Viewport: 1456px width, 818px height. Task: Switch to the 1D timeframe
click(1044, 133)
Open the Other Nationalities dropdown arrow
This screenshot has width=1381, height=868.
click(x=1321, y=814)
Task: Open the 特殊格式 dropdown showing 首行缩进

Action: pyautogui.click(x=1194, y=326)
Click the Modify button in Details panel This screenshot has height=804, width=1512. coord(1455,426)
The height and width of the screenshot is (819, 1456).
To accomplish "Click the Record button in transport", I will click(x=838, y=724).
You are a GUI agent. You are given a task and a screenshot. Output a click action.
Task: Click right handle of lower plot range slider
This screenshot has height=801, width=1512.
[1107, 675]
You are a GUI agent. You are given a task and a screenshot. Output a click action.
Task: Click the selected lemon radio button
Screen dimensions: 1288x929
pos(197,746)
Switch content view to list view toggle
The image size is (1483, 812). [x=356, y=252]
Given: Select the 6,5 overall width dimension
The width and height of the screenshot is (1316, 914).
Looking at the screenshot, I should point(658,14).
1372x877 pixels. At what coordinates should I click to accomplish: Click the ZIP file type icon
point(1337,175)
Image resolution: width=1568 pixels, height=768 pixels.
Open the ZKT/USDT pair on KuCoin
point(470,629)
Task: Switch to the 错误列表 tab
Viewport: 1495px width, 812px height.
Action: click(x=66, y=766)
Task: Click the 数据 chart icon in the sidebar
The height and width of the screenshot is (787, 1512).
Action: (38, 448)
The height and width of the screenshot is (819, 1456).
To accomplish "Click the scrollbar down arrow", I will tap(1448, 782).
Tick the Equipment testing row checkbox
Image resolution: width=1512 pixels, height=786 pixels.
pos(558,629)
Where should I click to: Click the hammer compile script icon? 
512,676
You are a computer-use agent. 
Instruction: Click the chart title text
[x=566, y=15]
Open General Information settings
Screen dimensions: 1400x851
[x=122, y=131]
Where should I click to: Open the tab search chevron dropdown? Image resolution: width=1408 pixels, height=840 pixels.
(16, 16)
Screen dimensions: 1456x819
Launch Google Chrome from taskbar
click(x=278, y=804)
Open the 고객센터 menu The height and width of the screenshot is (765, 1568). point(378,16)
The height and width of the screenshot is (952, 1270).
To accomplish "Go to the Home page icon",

▶ _What to produce_
Restate, please, word for word the span of records running from the first line to the line bearing "Task: Click the 数据 chart icon in the sidebar", both included, and nothing outside it.

▶ _Written response_
Viewport: 1456px width, 818px height. Task: Switch to the 1D timeframe
click(1044, 133)
Open the Other Nationalities dropdown arrow
This screenshot has width=1381, height=868.
click(x=1321, y=814)
Task: Open the 特殊格式 dropdown showing 首行缩进

Action: pyautogui.click(x=1194, y=326)
Click the Modify button in Details panel This screenshot has height=804, width=1512. coord(1455,426)
The height and width of the screenshot is (819, 1456).
To accomplish "Click the Record button in transport", I will click(x=838, y=724).
You are a GUI agent. You are given a task and a screenshot. Output a click action.
Task: Click right handle of lower plot range slider
This screenshot has height=801, width=1512.
[1107, 675]
You are a GUI agent. You are given a task and a screenshot. Output a click action.
Task: Click the selected lemon radio button
Screen dimensions: 1288x929
pos(197,746)
Switch content view to list view toggle
The image size is (1483, 812). [x=356, y=252]
Given: Select the 6,5 overall width dimension
The width and height of the screenshot is (1316, 914).
Looking at the screenshot, I should point(658,14).
1372x877 pixels. At what coordinates should I click to accomplish: Click the ZIP file type icon
point(1337,175)
Image resolution: width=1568 pixels, height=768 pixels.
Open the ZKT/USDT pair on KuCoin
point(470,629)
Task: Switch to the 错误列表 tab
Viewport: 1495px width, 812px height.
Action: click(x=66, y=766)
Task: Click the 数据 chart icon in the sidebar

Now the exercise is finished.